Income inequality levels and trends are increasingly a subject of public discussion and have been analyzed in depth by economists and other social scientists. Major books about inequality receive wide attention, such as Tony Atkinson’s Inequality: What Can Be Done and Thomas Piketty’s Capital in the Twenty-First Century. Most recently, an Oxfam report made global headlines, revealing that the 62 richest people own the same wealth as half the world.
Productive debate about what is happening to inequality requires reliable estimates. Yet, the two main sources of information – household surveys and tax return data – can provide very different estimates of inequality trends. A new IZA paper by Richard V. Burkhauser, Nicolas Hérault, Stephen Jenkins and Roger Wilkins addresses this problem, demonstrating that it is possible to reconcile and combine tax return and survey data in a manner that exploits the strengths of each source, and thereby provide better answers to questions such as: what has been happening to income inequality since the mid-1990s?

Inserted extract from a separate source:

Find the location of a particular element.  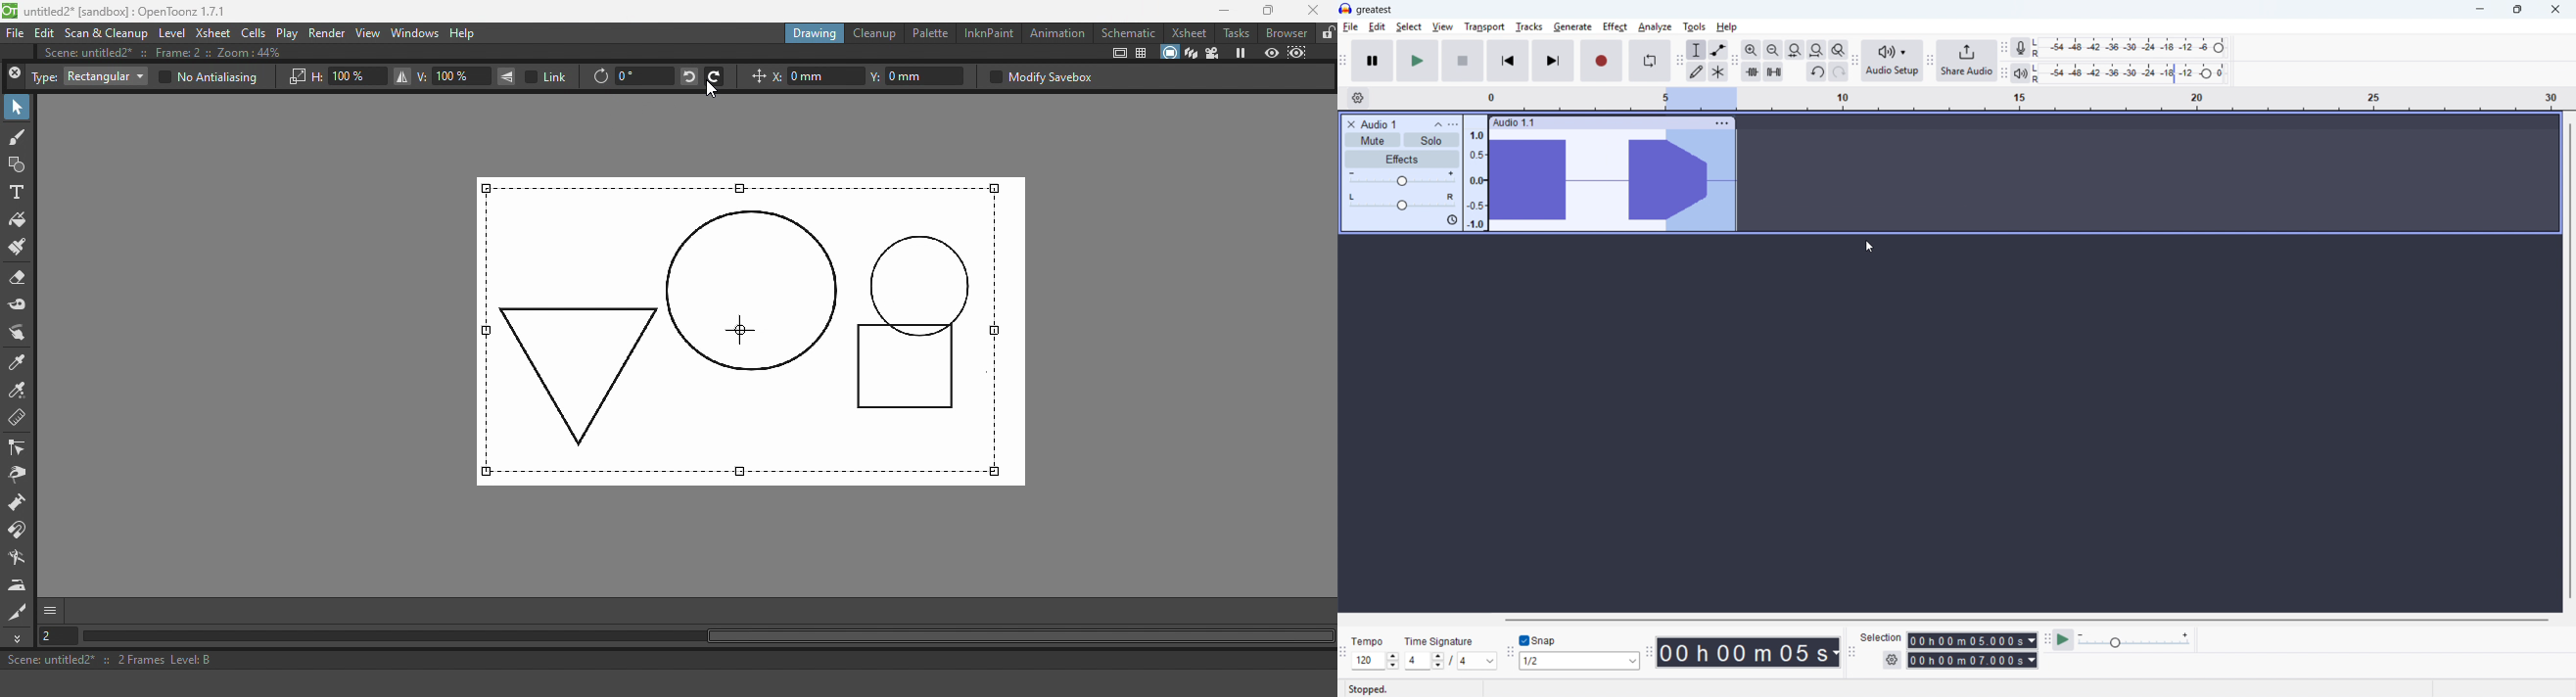

Safe area is located at coordinates (1118, 53).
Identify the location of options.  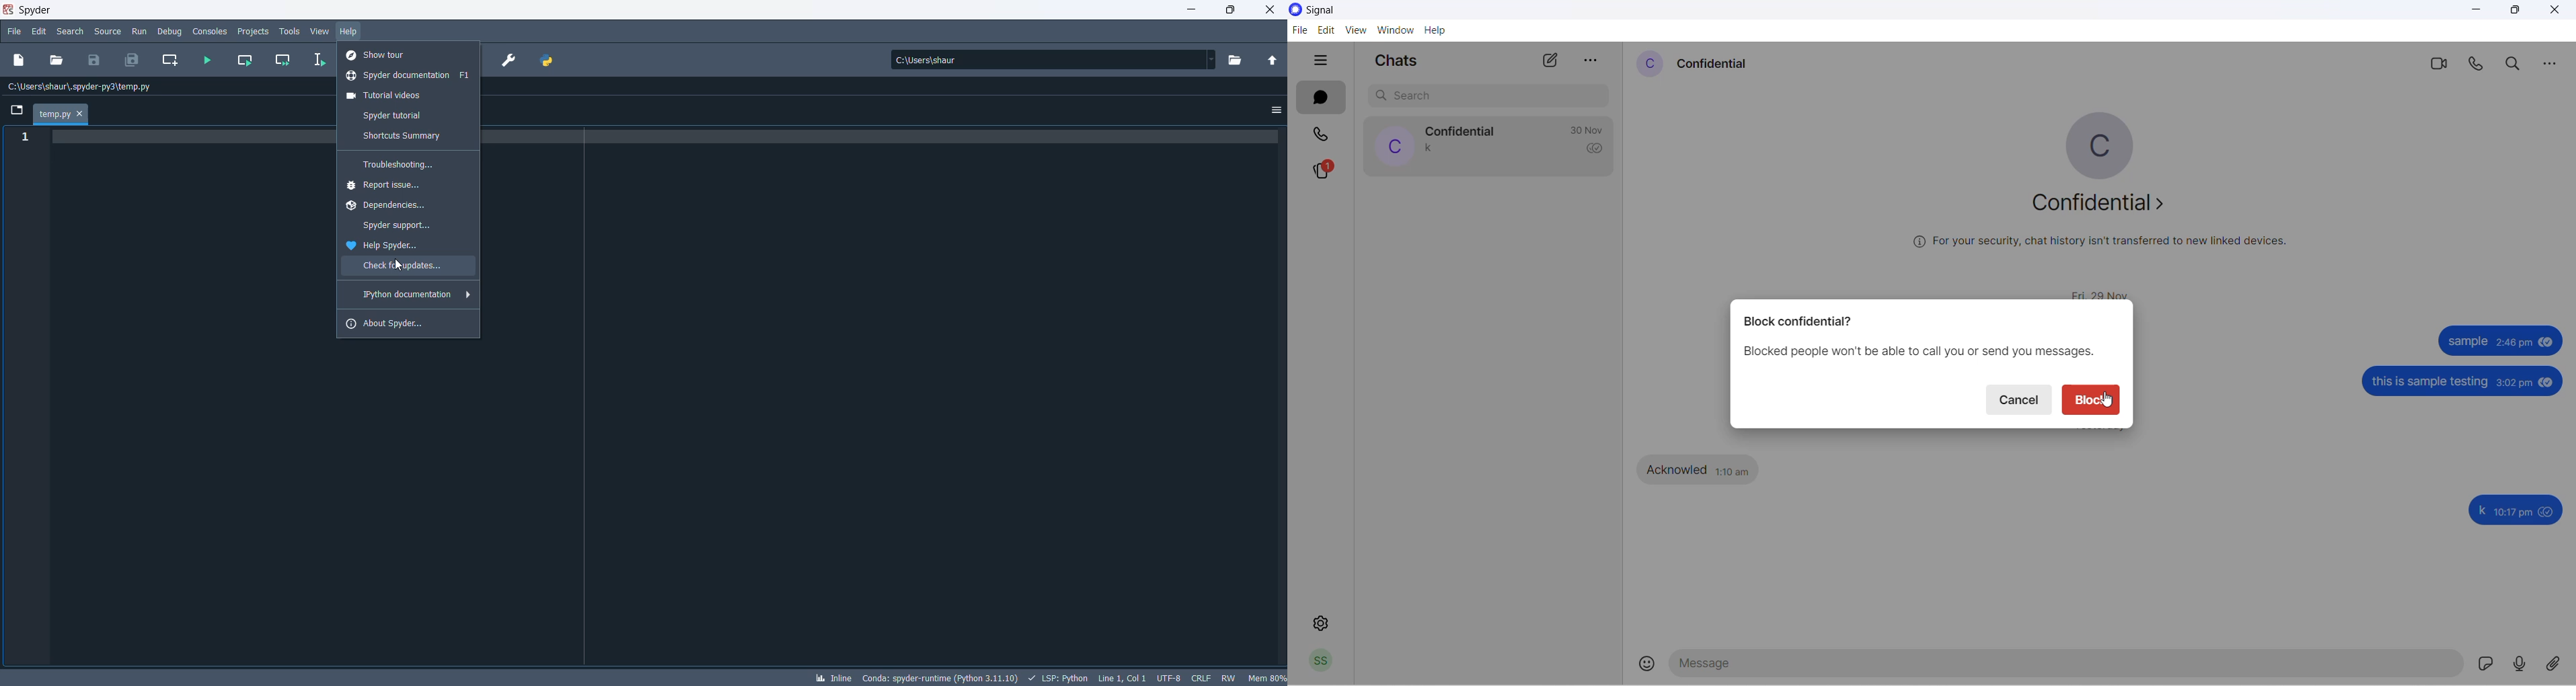
(1274, 113).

Different data, different definitions, different results
Household survey data are used to compile the UK’s income distribution statistics (published in the annual Households Below Average Income reports), and are also the basis of most of the cross-national comparisons of inequality published by Eurostat (using EU-SILC data) and by the OECD (such as in its recent reports Growing Unequal?, Divided We Stand, and In It Together). The other main source of information about inequality is the World Top Incomes Database, which provides estimates of the share of total income held by the richest 1% and other top income groups for many countries around the world, including the UK.
The estimates are based on personal income tax return data but use different definitions than the survey data. On the one hand, tax return data have much better coverage of top incomes than do household surveys, meaning that survey-based estimates under-record how much inequality is rising during periods when top incomes are growing faster than non-top incomes. On the other hand, survey data estimates use fuller definitions of ‘income’ and the ‘income-sharing unit’, and inequality can be summarized using indices that take account of all incomes from poorest to richest.
Combining the strengths of both sources
The new IZA discussion paper provides improved estimates of UK income inequality trends since the mid-1990s, drawing on the complementary strengths of the two sources. Exploiting the flexibility provided by the unit-record survey data, first, the authors reconcile definitions and derive new variables that use the same definitions as in the tax return data.
Second, they combine data, replacing top incomes in the survey with estimates from the corresponding top income groups in the tax data, thereby better capturing top incomes. The UK Department of Work and Pensions has employed similar methods since the early-1990s with its “SPI adjustment”, but the approach by Burkhauser et al. is much more extensive and is benchmarked against the top income share estimates from the World Top Incomes Database.
Marked increase in UK income inequality
The study shows that there was a marked increase in UK income inequality in the early 2000s that survey-based (and Households Below Average Income report) estimates do not reveal, and the author’s conclusion is robust to changes in the definitions of income and income-sharing unit and the measures they use to summarize inequality.
In addition, their reconciled and combined data provide more comparable estimates of inequality trends in the UK and US than previous comparisons of these countries in the top incomes literature. The authors hope that this will stimulate further research on how to take better account of top incomes in inequality assessments.